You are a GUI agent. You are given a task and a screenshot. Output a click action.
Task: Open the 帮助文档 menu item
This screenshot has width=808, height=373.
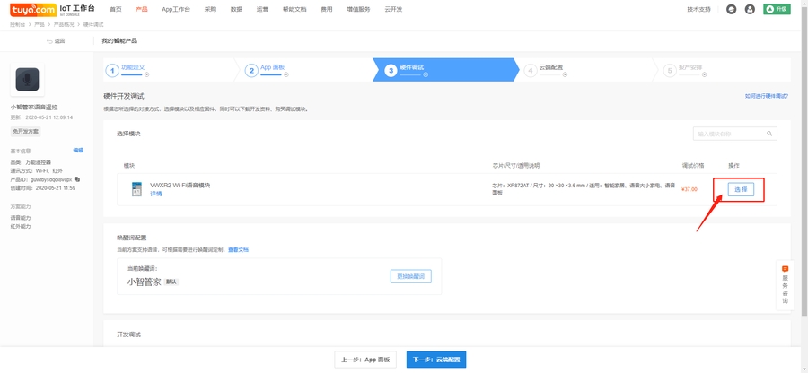click(294, 9)
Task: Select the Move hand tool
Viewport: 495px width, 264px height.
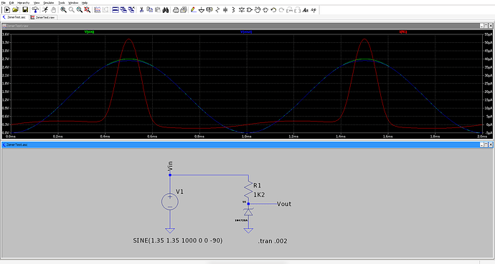Action: (x=258, y=10)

DIRECTIONS: Put every line of the items above into a numbered list, skipping blank lines. Leave the pictures out of your answer.

PROBLEM SOLUTION:
1. You are a GUI agent. You are given a task and a screenshot. Output a click action.
2. Task: Open the 帮助文档 menu item
3. This screenshot has width=808, height=373.
4. click(294, 9)
5. Task: Select the Move hand tool
6. Viewport: 495px width, 264px height.
7. Action: (x=258, y=10)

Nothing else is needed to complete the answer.